= Exercise data =
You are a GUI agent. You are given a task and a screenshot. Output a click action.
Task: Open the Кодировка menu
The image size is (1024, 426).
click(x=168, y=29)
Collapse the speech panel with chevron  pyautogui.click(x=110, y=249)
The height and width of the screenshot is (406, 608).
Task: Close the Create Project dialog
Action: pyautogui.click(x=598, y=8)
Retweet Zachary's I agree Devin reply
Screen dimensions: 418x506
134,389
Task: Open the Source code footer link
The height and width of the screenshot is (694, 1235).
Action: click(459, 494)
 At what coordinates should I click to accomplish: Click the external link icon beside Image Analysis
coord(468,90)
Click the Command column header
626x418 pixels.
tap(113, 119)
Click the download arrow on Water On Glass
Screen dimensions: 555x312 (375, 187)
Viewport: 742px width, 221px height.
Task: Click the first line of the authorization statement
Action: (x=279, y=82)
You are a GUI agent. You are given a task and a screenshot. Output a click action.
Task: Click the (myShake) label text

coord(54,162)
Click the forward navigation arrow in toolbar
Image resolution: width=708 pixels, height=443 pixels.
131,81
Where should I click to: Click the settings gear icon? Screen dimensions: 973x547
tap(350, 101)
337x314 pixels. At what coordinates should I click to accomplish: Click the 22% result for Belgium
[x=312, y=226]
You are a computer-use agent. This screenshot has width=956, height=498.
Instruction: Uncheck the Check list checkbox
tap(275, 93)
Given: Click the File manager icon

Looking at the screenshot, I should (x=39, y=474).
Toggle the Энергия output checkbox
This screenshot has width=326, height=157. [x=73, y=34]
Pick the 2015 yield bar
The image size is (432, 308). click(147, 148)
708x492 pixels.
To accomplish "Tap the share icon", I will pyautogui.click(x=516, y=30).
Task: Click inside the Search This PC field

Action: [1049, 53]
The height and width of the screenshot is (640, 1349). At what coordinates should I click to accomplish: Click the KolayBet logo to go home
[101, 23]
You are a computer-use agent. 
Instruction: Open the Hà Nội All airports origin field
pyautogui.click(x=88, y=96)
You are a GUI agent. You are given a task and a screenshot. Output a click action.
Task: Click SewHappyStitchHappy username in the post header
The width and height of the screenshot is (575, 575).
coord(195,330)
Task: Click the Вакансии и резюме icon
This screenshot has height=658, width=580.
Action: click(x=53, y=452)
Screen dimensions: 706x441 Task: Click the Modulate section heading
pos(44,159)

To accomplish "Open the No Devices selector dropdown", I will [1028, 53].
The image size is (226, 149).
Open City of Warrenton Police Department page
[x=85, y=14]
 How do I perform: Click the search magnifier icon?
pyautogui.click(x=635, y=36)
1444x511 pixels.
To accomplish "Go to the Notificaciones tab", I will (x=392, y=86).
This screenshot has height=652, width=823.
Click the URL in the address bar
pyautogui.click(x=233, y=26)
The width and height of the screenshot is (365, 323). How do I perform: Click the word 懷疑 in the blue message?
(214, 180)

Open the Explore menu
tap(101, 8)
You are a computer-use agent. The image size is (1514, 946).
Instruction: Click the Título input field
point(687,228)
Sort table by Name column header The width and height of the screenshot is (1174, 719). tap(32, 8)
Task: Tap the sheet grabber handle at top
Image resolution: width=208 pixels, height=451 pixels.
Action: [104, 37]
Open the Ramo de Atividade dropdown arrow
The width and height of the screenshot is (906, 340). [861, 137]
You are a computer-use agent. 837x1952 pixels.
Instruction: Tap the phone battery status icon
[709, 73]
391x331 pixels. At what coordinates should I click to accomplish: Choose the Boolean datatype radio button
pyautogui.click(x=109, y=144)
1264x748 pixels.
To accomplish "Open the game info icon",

= Task requirements =
Your job is to set down the whole listing a second time, exactly.

= Solution to this task =
You are a GUI agent. You are given a task and a screenshot. Output a click action.
Task: Open the Кодировка menu
The image size is (1024, 426).
click(x=168, y=29)
Collapse the speech panel with chevron  pyautogui.click(x=110, y=249)
The height and width of the screenshot is (406, 608).
Task: Close the Create Project dialog
Action: pyautogui.click(x=598, y=8)
Retweet Zachary's I agree Devin reply
Screen dimensions: 418x506
134,389
Task: Open the Source code footer link
The height and width of the screenshot is (694, 1235).
Action: click(459, 494)
 At what coordinates should I click to accomplish: Click the external link icon beside Image Analysis
coord(468,90)
Click the Command column header
626x418 pixels.
tap(113, 119)
Click the download arrow on Water On Glass
Screen dimensions: 555x312 (375, 187)
Viewport: 742px width, 221px height.
Task: Click the first line of the authorization statement
Action: (x=279, y=82)
You are a GUI agent. You are given a task and a screenshot. Output a click action.
Task: Click the (myShake) label text

coord(54,162)
Click the forward navigation arrow in toolbar
Image resolution: width=708 pixels, height=443 pixels.
131,81
Where should I click to: Click the settings gear icon? Screen dimensions: 973x547
tap(350, 101)
337x314 pixels. At what coordinates should I click to accomplish: Click the 22% result for Belgium
[x=312, y=226]
You are a computer-use agent. This screenshot has width=956, height=498.
Instruction: Uncheck the Check list checkbox
tap(275, 93)
Given: Click the File manager icon

Looking at the screenshot, I should (x=39, y=474).
Toggle the Энергия output checkbox
This screenshot has width=326, height=157. [x=73, y=34]
Pick the 2015 yield bar
The image size is (432, 308). click(147, 148)
708x492 pixels.
To accomplish "Tap the share icon", I will pyautogui.click(x=516, y=30).
Task: Click inside the Search This PC field

Action: [1049, 53]
The height and width of the screenshot is (640, 1349). At what coordinates should I click to accomplish: Click the KolayBet logo to go home
[101, 23]
You are a computer-use agent. 
Instruction: Open the Hà Nội All airports origin field
pyautogui.click(x=88, y=96)
You are a GUI agent. You are given a task and a screenshot. Output a click action.
Task: Click SewHappyStitchHappy username in the post header
The width and height of the screenshot is (575, 575).
coord(195,330)
Task: Click the Вакансии и резюме icon
This screenshot has height=658, width=580.
Action: click(x=53, y=452)
Screen dimensions: 706x441 Task: Click the Modulate section heading
pos(44,159)

To accomplish "Open the No Devices selector dropdown", I will [1028, 53].
The image size is (226, 149).
Open City of Warrenton Police Department page
[x=85, y=14]
 How do I perform: Click the search magnifier icon?
pyautogui.click(x=635, y=36)
1444x511 pixels.
To accomplish "Go to the Notificaciones tab", I will (x=392, y=86).
This screenshot has height=652, width=823.
Click the URL in the address bar
pyautogui.click(x=233, y=26)
The width and height of the screenshot is (365, 323). How do I perform: Click the word 懷疑 in the blue message?
(214, 180)

Open the Explore menu
tap(101, 8)
You are a computer-use agent. The image size is (1514, 946).
Instruction: Click the Título input field
point(687,228)
Sort table by Name column header The width and height of the screenshot is (1174, 719). tap(32, 8)
Task: Tap the sheet grabber handle at top
Image resolution: width=208 pixels, height=451 pixels.
Action: [104, 37]
Open the Ramo de Atividade dropdown arrow
The width and height of the screenshot is (906, 340). [861, 137]
You are a computer-use agent. 837x1952 pixels.
Instruction: Tap the phone battery status icon
[709, 73]
391x331 pixels. At what coordinates should I click to accomplish: Choose the Boolean datatype radio button
pyautogui.click(x=109, y=144)
1264x748 pixels.
To accomplish "Open the game info icon",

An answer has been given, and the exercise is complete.